[Dataset records]
=== Begin Enclosure ===

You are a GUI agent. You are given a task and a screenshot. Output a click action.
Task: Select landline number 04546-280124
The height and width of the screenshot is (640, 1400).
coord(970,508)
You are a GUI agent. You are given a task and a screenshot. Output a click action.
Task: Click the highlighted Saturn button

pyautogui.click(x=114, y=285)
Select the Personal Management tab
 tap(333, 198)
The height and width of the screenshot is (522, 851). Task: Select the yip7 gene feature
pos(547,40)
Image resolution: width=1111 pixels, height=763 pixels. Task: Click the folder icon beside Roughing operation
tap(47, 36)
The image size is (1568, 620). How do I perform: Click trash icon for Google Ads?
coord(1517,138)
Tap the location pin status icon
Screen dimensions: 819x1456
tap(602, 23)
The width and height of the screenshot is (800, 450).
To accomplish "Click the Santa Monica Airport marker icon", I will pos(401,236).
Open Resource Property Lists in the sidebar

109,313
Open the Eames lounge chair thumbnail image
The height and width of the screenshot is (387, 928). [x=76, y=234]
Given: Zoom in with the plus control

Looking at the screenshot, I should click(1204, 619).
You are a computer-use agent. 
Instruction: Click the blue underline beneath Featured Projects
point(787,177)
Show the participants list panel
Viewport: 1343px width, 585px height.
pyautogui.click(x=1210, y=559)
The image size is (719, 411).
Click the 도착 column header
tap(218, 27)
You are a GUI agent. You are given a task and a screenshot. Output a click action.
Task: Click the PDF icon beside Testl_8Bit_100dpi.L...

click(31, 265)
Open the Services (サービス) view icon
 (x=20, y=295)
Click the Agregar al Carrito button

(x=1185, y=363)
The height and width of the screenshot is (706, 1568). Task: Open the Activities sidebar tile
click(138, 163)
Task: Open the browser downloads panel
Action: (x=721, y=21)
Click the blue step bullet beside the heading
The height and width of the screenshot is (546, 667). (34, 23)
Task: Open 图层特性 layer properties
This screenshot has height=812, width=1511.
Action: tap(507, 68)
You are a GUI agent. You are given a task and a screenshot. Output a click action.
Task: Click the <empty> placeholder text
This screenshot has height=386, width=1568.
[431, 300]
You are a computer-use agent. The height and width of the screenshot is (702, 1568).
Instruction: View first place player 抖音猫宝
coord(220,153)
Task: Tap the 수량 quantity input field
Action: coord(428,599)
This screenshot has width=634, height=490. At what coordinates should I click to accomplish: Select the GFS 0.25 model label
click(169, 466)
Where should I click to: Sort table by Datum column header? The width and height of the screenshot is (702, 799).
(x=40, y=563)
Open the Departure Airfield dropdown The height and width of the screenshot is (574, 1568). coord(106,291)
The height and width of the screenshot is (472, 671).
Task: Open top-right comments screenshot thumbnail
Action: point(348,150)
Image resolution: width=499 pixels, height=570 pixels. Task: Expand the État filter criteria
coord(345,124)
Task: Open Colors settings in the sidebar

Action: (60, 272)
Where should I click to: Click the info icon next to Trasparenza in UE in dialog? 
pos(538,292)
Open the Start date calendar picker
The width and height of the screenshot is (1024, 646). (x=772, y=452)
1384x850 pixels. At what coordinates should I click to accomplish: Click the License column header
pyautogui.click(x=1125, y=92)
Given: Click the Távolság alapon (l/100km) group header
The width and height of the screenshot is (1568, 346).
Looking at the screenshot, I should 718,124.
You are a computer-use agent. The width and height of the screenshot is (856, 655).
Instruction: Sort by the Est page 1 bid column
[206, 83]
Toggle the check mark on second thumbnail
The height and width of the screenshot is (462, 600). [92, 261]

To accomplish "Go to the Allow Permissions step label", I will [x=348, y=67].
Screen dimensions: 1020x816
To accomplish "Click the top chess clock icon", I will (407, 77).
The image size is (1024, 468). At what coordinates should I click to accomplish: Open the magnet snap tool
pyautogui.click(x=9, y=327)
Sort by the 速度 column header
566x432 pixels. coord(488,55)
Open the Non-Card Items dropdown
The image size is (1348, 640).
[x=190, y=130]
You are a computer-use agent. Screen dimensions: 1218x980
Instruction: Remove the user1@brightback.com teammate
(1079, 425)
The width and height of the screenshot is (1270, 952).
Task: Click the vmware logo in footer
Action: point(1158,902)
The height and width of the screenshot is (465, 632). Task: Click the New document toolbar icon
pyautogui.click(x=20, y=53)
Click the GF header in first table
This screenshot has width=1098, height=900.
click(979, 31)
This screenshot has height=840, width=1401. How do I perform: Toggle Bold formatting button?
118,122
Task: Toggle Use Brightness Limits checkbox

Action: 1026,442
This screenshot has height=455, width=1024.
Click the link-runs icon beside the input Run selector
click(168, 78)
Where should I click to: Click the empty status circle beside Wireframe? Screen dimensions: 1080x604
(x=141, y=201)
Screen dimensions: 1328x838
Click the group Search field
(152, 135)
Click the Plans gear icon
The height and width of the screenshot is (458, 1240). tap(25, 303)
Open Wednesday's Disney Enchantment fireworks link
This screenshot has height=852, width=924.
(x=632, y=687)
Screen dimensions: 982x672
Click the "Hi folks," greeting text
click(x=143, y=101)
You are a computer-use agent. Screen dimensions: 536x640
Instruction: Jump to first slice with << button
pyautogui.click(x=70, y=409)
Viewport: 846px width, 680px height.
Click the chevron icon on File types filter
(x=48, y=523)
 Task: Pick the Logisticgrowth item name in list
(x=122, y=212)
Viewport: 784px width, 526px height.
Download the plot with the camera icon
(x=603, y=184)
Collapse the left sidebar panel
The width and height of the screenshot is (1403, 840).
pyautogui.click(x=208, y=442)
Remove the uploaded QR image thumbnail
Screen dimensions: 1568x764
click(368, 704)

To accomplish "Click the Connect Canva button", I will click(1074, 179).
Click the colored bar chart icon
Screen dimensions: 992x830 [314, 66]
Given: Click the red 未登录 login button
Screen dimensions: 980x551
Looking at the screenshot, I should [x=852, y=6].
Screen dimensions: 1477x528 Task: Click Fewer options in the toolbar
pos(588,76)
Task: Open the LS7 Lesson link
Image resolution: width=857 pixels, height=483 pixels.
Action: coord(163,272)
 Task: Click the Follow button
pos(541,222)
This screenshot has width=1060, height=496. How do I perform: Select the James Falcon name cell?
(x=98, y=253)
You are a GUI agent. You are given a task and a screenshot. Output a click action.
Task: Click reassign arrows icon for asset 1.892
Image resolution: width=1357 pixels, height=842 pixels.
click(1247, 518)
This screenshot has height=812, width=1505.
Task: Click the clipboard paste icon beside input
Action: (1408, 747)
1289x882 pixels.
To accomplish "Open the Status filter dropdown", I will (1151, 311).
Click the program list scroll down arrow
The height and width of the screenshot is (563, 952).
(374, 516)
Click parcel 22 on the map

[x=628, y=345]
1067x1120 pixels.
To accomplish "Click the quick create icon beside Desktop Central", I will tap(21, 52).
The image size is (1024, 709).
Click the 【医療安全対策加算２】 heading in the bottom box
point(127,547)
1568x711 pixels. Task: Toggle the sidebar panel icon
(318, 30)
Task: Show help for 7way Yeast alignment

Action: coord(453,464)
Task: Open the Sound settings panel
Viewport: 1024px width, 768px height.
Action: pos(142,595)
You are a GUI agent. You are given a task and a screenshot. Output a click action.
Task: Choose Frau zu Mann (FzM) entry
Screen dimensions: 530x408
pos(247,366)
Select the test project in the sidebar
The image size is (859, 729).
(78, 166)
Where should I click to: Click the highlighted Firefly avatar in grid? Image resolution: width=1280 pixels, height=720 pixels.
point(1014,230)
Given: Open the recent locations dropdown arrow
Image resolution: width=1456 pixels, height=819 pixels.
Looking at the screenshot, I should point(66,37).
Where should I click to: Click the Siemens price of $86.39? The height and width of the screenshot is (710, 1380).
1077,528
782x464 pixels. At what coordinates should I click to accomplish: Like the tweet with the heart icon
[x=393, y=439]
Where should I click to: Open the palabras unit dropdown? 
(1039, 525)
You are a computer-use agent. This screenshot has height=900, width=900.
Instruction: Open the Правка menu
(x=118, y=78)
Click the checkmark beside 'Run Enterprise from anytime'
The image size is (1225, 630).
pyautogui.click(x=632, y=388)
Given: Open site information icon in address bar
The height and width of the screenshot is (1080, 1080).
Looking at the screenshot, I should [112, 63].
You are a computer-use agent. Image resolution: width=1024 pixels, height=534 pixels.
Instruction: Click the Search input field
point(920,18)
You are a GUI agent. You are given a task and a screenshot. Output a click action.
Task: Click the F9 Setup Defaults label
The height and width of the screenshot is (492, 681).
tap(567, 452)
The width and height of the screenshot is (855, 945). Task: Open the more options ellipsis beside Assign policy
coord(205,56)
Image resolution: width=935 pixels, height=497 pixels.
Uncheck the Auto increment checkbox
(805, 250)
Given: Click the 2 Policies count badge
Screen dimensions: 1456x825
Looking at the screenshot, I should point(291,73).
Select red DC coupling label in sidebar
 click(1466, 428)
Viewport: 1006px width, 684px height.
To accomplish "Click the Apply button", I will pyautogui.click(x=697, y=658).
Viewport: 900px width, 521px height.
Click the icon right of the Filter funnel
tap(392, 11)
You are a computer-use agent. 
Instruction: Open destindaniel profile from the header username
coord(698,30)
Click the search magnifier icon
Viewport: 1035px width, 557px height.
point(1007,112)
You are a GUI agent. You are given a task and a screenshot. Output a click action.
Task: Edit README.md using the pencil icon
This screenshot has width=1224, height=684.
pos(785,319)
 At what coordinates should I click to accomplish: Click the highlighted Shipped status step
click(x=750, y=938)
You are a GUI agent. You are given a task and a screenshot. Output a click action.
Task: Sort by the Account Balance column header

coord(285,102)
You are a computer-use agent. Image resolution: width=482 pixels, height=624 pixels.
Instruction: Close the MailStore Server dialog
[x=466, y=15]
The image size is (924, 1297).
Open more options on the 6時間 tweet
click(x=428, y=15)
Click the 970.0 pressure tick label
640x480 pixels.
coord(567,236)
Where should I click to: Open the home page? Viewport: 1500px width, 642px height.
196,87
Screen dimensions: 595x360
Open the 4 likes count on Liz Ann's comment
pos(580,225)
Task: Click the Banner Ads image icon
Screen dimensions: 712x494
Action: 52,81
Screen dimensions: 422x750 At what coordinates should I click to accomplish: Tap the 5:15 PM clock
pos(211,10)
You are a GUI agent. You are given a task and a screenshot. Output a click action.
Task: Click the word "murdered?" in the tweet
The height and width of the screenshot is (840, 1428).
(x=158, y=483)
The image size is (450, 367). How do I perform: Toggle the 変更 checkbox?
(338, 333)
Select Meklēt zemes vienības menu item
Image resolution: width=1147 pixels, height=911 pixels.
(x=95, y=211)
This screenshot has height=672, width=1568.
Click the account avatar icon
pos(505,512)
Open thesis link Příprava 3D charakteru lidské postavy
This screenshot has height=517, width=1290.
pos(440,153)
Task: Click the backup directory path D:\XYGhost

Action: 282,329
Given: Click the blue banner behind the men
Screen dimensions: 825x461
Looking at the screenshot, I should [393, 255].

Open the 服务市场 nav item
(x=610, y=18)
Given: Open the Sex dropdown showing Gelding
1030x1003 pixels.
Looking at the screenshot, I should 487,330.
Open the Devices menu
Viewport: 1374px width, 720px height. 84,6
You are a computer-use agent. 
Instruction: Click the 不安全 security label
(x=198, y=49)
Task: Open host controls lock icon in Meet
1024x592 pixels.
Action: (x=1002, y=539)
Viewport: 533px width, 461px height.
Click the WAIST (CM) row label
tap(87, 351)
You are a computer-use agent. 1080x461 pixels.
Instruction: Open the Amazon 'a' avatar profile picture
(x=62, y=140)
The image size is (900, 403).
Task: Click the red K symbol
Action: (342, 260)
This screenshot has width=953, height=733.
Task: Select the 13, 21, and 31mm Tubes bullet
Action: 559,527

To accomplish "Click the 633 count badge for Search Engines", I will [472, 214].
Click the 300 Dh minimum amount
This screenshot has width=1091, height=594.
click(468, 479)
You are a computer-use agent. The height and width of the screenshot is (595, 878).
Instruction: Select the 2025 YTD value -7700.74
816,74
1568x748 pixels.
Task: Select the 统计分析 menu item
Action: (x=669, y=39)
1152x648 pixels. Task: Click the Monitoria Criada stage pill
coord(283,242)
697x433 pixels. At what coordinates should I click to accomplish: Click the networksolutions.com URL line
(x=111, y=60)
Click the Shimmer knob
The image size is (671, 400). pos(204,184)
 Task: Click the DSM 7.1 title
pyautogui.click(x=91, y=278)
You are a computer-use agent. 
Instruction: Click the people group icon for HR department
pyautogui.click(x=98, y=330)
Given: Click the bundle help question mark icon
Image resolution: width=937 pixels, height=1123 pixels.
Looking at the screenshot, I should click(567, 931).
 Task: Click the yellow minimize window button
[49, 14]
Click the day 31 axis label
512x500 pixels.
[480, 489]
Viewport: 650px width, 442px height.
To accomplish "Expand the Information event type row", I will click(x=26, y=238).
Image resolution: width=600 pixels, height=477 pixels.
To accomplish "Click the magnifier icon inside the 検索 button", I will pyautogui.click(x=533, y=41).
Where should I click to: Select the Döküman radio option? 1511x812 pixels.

=== End Enclosure ===

About this task: Above are the records; copy each line from them that includes the string "badge".

Reply to the task:
Given: Click the 2 Policies count badge
To accomplish "Click the 633 count badge for Search Engines", I will [472, 214].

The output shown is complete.